Réflexion sur l'hydraulique de nos moulins
le
passé, le présent... et l'avenir... ?
Résumé
d’un article de 3 pages, avec photos, de Frank
Cosset. Propriétaire du moulin du
Prateau à Tresson (72)
L’aménagement
hydraulique de nos moulins fut en son temps, dans nos vallées, une intervention
humaine de
grande ampleur permettant de répondre à des besoins
nouveaux, qui laissera des traces durant des siècles. C'était
la première maîtrise de l'énergie et
un pas vers l'industrialisation future. Cet événement majeur a permis de
grands progrès techniques et une amélioration de la qualité de vie.
Un
progrès révolutionnaire...Pour
créer ce dénivelée artificiel, amener
l’eau à la roue de nos moulins avec une forte hauteur de chute,
il fallait creuser un nouveau canal aux dépens du circuit naturel,
remettant
en cause des lois naturelles d'écoulement des eaux.
Ce travail
pharaonique
sur d'immenses espaces créa un
autre paysage, où l’eau était plus présente.
Dans
nos vallées, l'eau des bassins versants, dès l'apparition du moindre ruisseau,
était ainsi canalisée
pour descendre de moulin à moulin jusqu'aux
rivières.
Cet aménagement
a eu une incidence sur le paysage et la vie économique que l'on peut encore
qualifier de positive
avec nos critères :
paysage -
environnement -
aspect économique, etc.
Aujourd'hui,
le promeneur considère que ce qu'il voit, c'est la nature telle qu'elle nous
vient de la nuit
des temps... Les aménagements hydrauliques passent inaperçus car ils ne se remarquent
pas… à la différence des moulins bâtiments émergeant dans le paysage ...
Le
présent, après
le boom économique
En
quelques d'années, le progrès à
sonné l'arrêt brutal de la vie de nos moulins. L'arrêt
des moulins a signifié aussi bien sûr l'abandon de l'entretien de
l’hydraulique et de tout ce qui avait été réalisé,
provoquant des désordres graves et faisant l'objet de critiques sévères...Les
meuniers ne sont plus là. Cette forme d'énergie n'est plus valorisée. Tout
ce qui représentait une belle harmonie
devient problème. Les
voies d'eau, c'est comme les routes, cela doit s'entretenir !
La
réalité est complexe. Ne la résumons surtout pas à l'analyse simpliste de
quelques utopistes qui consisterait à dire
: «
cela ne fonctionne pas bien -
donc
supprimons ». L'essentiel de ce que l'on peut appeler
un échec est la résultante d'une mutation brutale tant industrielle
qu'agricole, effectuée sans se préoccuper
des dégâts « co-latéraux » engendrés par ce modernisme
bousculant l'ordre des choses, dans
la précipitation et sans esprit de sauvegarde. Ce
qui est grave, c'est l'erreur d'appréciation qui a conduit à un énorme gâchis
avec des destructions
dommageables affectant gravement la nature, l'espace. Ceci
dans un climat d'indifférence absolue voire de mépris..!
Faute de réactions
et d'imagination, face à cette mutation brutale où les acteurs et bénéficiaires
ont
disparu, le Secteur Public a été défaillant.
Nos responsables
politiques et administratifs n'ont pas pris en compte les conséquences engendrées
par
l'abandon d'une hydraulique remarquable et durable, alors qu’il aurait fallu
la préserver et la réorienter
vers des objectifs nouveaux, dans une stratégie réfléchie pour le long terme.
On
en voit le résultat aujourd'hui : avec le retard, les désordres se sont
multipliés et la situation s'est aggravée.

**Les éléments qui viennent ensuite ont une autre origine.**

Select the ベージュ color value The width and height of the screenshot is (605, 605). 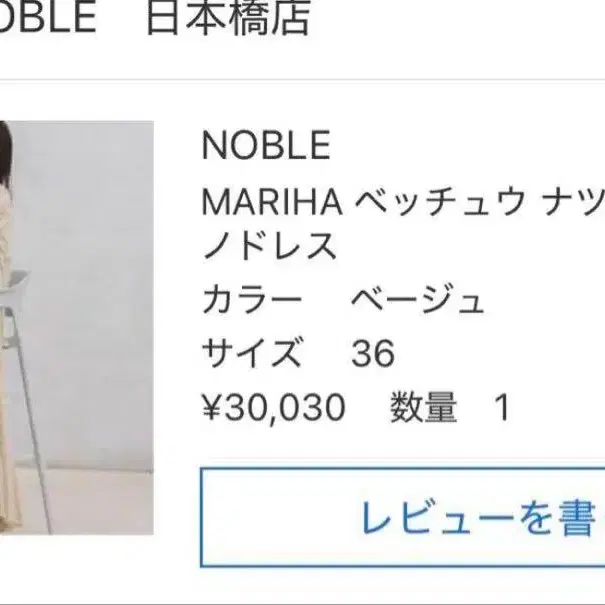point(417,300)
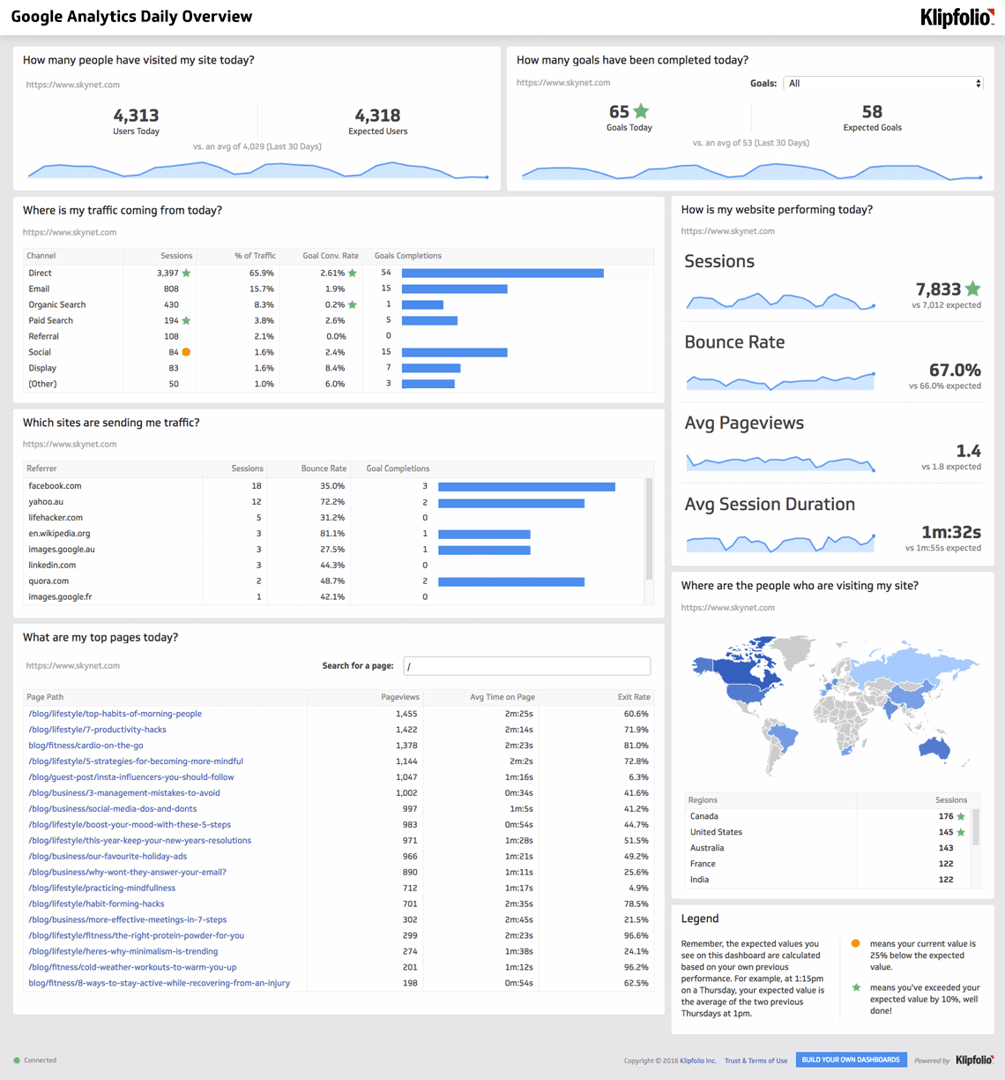Click the Klipfolio logo beside Powered by
This screenshot has width=1005, height=1080.
tap(972, 1059)
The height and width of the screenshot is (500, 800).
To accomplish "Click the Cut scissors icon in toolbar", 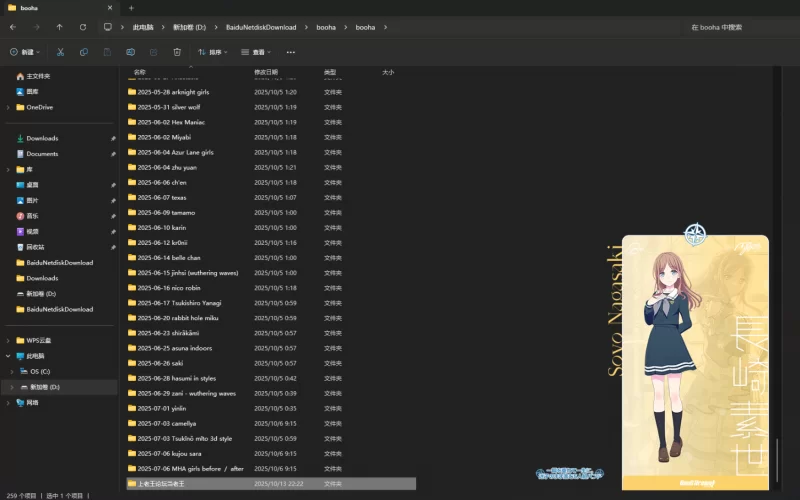I will 60,52.
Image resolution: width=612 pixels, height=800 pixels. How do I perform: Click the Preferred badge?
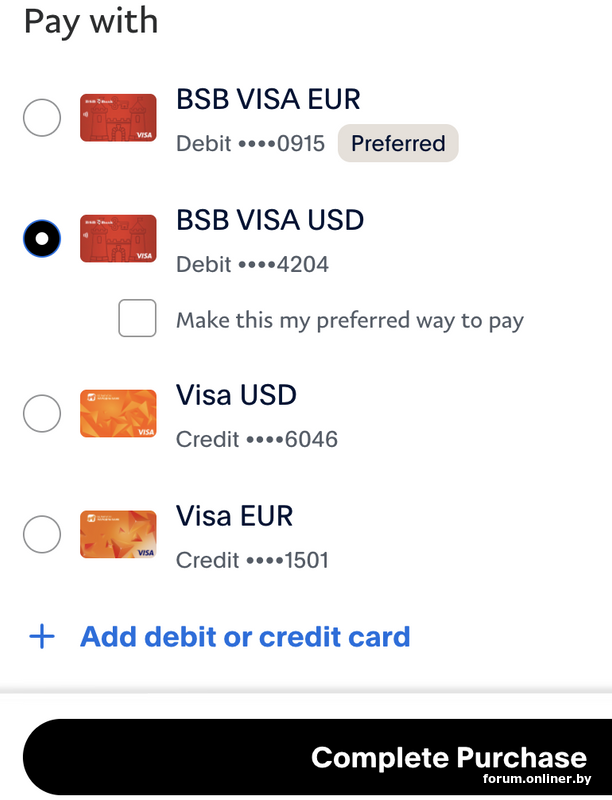[398, 143]
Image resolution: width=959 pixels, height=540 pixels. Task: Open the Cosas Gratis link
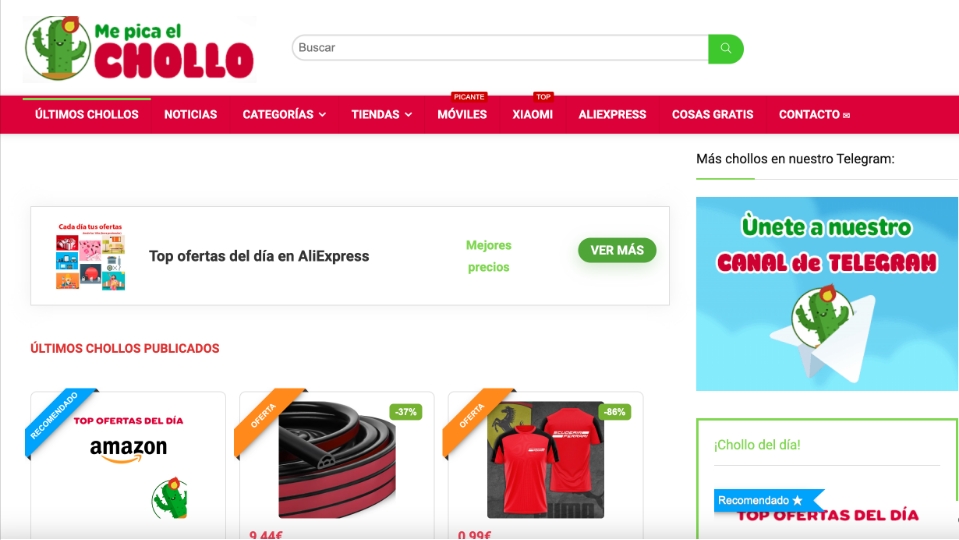[x=713, y=114]
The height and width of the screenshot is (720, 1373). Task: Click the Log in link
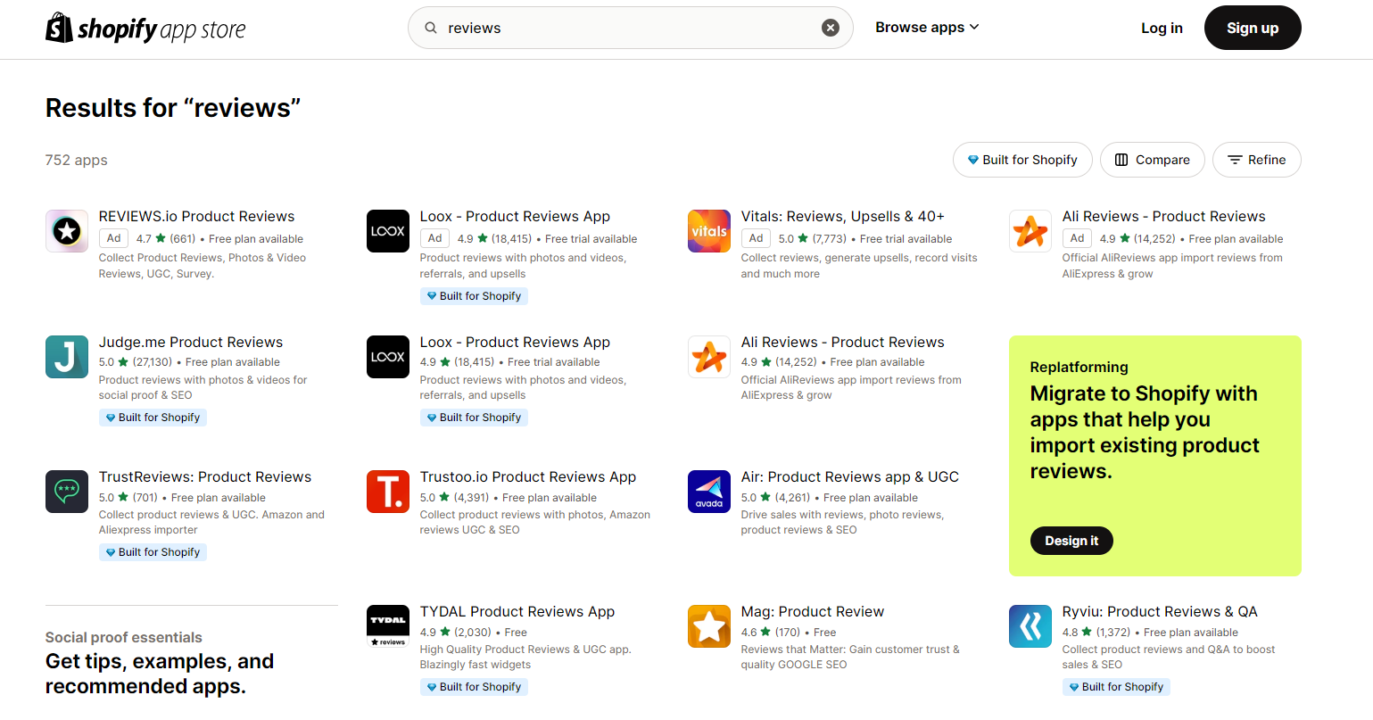(1162, 28)
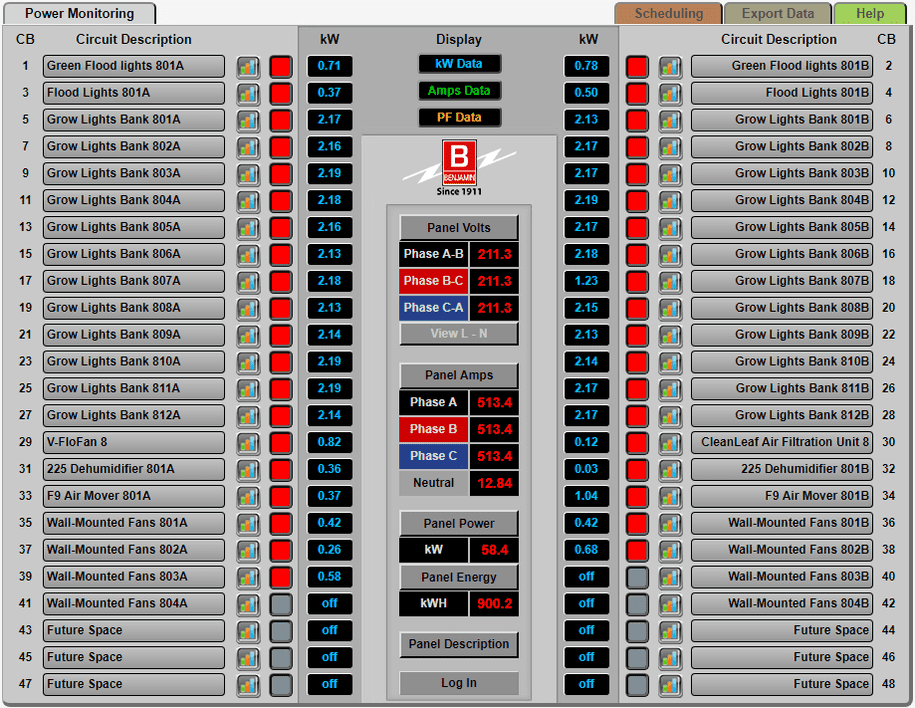This screenshot has height=708, width=915.
Task: Click chart icon for V-FloFan 8
Action: click(248, 443)
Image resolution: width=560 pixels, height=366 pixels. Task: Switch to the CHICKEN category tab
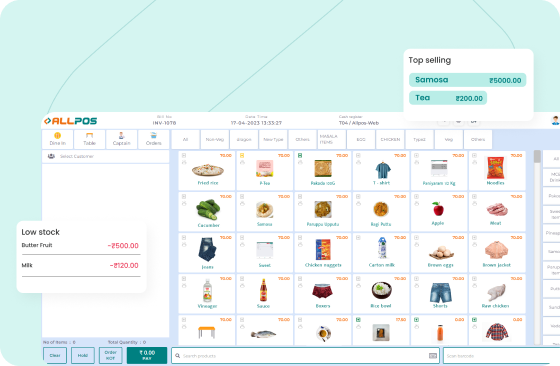click(x=390, y=139)

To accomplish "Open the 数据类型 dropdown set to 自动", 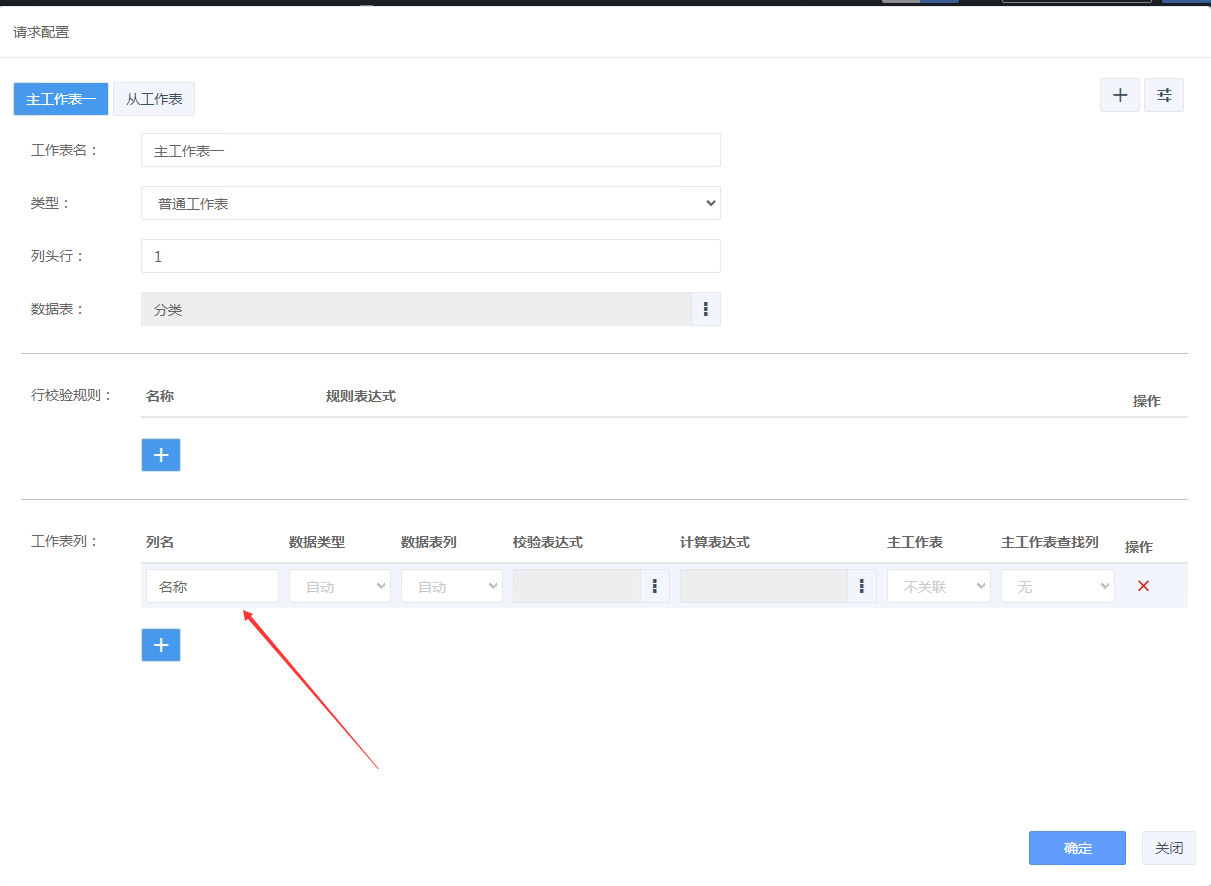I will point(339,586).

Les incidences environnementales sont énormes sur le présent et les solutions
qui s'imposeront
pour l'avenir seront d'un coût inimaginable. En ce qui nous concerne,
les données ont évolué et la situation nous dépasse ;
associations
de sauvegarde des moulins, nous sommes encore
plus ou moins présentes... mais peu prises en compte... !
C'est
devenu un vaste problème d'intérêt général.
Il y a à
la fois urgence et nécessité de sauver le maximum de ce qui existe et qu'enfin
les pouvoirs
publics prennent leurs responsabilités et agissent face à la dégradation de
notre environnement
et aux problèmes majeurs des inondations et de la baisse de niveau
des nappes phréatiques.
Nos
ouvrages étaient utiles
et ils le
sont encore : il faudrait que ce soit reconnu, et nous devons tirer
pour l’avenir un
riche enseignement de
ce passé, avec des objectifs nouveaux, dans
des programmes plus ambitieux. Rappelons
que les aménagements hydrauliques sont des opérations délicates et complexes
et que
leur mise en œuvre est onéreuse
et porteuse de surprises... Il faut penser aux causes
de dégradations (le temps, les éléments déchaînés, etc...). L'expérience
acquise au cours des siècles ainsi que les nombreux échecs constatés sont
à prendre en compte... !
Sur
un autre plan, aussi de grande actualité, les pouvoirs publics devraient songer
à la valorisation
de l'énergie hydraulique
(renouvelable)
et que l'on ne sait plus utiliser... !
Cela nécessite
un effort de recherches pour des solutions adaptées à des millions de cas sur l'ensemble
du territoire. Mutation
de l'espace des bassins versants : C'est
un lieu commun de dire que la politique de productivisme intensif du monde
agricole (encouragée) a abouti à un chamboulement profond de l'aspect de nos campagnes.
L'avenir :
Quelles perspectives?
Vaste
sujet où s'affrontent de nombreuses théories sur ce qu'il conviendrait de
faire, sachant qu'il y a
d'énormes divergences entre les protagonistes sur l'analyse des problèmes,
selon que l'on est au pied
du bassin versant, plus loin, ou en fin de course... !
L'affaire
est complexe, source de nombreuses critiques si bien que nos responsables
politiques ne s'intéressent à la question que lorsqu'il y a un problème...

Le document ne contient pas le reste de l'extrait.